• Text segment:
━━━━
Goodbye C developers: The future of programming with certified program synthesis

How hard can writing C code actually be?

Well, why don't we have a look.

Let's consider the following snippet — a simple, standard, procedure to copy a linked list:

void listcopy(void **r) {
  void *x2 = *r;
  if (x2 == NULL) {
    return;
  } else {
    int vx22 = *(int *)x2;
    void *nxtx22 = *((void **)x2+1);
    *r = nxtx22;
    listcopy(r);
    void *y12 = *(void **)r;
    void *y2 = (void *) malloc(2 * sizeof(void *));
    *r = y2;
    *((int *)y2) = vx22;
    *((void **)y2+1) = y12;
    return;
  }
}

Surely, that's not too hard to understand? After all, it's just a bit of pointer twiddling, a malloc or two, and a single recursive call - what could be more simple?

Do you understand how this code works?

Are you sure?

Would you have been able to tell if I removed one of the statements? (or have I already removed a statement and just not told you?).

The point I'm trying to make here is that pointer-manipulating code can often be complex and convoluted, even for simple operations such as copying a linked list. These kinds of complexities provide ample opportunity for bugs to sneak in, and can make it difficult to trust code written by C-developers.
━━━━
• Extracted information:
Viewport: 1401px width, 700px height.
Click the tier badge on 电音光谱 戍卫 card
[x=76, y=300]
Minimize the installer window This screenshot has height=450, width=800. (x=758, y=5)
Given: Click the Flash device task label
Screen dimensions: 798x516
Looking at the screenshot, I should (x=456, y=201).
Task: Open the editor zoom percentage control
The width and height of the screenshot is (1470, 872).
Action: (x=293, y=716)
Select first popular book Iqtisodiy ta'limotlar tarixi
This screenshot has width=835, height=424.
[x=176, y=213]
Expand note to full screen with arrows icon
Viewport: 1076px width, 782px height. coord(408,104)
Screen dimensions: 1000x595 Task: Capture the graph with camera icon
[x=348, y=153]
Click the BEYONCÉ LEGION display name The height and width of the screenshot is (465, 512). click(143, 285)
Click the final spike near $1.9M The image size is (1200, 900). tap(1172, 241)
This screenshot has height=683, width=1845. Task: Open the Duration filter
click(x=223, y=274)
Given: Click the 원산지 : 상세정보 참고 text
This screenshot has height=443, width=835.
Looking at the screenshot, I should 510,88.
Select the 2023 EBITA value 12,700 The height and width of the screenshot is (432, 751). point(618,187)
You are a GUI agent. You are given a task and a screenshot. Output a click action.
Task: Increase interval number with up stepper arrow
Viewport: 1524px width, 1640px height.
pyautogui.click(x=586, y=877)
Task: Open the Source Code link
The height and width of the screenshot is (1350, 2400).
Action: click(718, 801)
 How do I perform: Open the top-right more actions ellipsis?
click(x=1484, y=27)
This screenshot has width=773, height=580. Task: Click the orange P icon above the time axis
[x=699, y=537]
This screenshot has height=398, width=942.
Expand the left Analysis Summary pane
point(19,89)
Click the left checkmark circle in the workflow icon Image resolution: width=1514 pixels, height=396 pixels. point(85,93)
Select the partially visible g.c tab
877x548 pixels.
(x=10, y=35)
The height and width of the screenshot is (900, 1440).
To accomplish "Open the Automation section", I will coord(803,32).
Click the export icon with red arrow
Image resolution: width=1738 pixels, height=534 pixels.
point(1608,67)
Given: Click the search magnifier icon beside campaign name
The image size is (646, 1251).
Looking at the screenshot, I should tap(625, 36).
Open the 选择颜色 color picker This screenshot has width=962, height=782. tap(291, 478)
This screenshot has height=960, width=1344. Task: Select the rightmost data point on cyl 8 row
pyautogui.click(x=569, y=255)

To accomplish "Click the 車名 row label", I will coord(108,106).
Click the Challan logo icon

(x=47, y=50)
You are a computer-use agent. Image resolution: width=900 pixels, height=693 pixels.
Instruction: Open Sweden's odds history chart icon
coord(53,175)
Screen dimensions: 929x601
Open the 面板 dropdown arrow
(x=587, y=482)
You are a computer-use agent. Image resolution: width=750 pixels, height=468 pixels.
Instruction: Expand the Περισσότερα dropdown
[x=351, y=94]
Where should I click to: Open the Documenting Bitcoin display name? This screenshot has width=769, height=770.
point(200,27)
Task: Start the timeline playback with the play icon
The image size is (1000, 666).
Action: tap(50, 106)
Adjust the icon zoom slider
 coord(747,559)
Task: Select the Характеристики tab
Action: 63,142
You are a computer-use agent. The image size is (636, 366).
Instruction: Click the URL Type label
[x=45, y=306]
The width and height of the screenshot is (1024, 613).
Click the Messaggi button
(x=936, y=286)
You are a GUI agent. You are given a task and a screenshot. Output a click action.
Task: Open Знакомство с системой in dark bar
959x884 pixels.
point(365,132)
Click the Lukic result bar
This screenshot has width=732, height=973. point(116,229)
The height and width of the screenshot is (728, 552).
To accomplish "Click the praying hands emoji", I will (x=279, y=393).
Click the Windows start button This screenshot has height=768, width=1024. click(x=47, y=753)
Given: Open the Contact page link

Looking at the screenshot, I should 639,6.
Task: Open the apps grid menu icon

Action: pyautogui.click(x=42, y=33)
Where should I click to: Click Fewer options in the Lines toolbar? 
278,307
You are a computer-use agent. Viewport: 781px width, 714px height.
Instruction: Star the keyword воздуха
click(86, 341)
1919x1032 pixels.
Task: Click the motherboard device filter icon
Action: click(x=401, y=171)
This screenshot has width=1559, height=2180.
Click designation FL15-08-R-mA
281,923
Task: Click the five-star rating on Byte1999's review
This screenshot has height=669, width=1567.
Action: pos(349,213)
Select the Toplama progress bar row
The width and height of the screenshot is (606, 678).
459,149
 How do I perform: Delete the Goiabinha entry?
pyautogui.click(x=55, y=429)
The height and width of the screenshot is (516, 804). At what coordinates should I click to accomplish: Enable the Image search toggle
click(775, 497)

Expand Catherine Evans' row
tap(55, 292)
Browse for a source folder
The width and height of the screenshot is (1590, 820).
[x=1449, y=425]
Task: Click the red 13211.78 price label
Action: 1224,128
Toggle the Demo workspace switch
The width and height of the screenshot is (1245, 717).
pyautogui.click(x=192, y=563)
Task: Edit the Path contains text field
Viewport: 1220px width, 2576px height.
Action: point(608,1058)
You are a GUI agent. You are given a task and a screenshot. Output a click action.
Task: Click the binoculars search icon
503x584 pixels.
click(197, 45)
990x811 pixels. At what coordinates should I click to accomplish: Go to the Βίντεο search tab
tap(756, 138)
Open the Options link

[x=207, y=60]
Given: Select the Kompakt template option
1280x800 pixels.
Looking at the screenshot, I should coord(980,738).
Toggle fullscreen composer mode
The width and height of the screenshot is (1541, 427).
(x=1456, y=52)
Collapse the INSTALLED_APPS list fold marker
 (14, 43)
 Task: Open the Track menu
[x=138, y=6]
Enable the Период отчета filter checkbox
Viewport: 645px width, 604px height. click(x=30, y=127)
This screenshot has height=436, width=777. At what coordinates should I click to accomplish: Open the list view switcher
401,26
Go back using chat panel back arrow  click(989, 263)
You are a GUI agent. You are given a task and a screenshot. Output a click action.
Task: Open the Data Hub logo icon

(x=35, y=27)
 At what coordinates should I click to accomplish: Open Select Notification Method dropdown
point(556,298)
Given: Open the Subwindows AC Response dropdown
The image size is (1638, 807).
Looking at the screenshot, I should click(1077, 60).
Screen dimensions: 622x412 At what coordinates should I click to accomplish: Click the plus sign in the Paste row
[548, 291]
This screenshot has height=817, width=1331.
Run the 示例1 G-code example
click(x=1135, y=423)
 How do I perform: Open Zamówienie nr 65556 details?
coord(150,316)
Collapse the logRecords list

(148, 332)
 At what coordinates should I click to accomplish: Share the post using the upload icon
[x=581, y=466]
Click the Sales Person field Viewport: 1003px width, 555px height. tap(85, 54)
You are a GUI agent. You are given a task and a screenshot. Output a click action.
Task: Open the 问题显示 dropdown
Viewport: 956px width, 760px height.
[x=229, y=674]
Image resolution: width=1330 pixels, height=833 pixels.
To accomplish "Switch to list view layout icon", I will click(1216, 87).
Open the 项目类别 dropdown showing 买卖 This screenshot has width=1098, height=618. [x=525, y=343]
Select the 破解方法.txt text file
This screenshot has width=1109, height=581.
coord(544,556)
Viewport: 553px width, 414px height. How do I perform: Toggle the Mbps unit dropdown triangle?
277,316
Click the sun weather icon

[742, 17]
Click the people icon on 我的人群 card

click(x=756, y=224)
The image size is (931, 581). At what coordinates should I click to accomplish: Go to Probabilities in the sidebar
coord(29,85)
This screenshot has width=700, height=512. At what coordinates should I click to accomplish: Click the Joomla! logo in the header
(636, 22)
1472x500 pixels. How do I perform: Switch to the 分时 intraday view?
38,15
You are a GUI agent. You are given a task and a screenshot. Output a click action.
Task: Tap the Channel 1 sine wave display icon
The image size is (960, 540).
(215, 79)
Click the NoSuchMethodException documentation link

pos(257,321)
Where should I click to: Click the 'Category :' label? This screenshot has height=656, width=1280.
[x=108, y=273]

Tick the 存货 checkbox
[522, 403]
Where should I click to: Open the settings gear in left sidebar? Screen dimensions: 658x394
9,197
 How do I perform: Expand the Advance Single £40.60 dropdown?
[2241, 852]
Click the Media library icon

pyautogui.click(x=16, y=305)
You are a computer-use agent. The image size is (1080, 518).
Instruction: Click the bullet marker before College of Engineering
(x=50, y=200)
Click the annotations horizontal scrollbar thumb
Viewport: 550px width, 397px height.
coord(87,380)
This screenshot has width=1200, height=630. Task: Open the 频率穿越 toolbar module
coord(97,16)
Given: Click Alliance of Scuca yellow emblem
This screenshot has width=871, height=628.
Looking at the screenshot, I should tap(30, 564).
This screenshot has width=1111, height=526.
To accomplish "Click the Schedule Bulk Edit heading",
━━━━
• What is required: Set down word for word the passage of the article on certified program synthesis above that begins with the words "Are you sure?" and stops after the words "written by C-developers.".

• Written solution:
Are you sure?

Would you have been able to tell if I removed one of the statements? (or have I already removed a statement and just not told you?).

The point I'm trying to make here is that pointer-manipulating code can often be complex and convoluted, even for simple operations such as copying a linked list. These kinds of complexities provide ample opportunity for bugs to sneak in, and can make it difficult to trust code written by C-developers.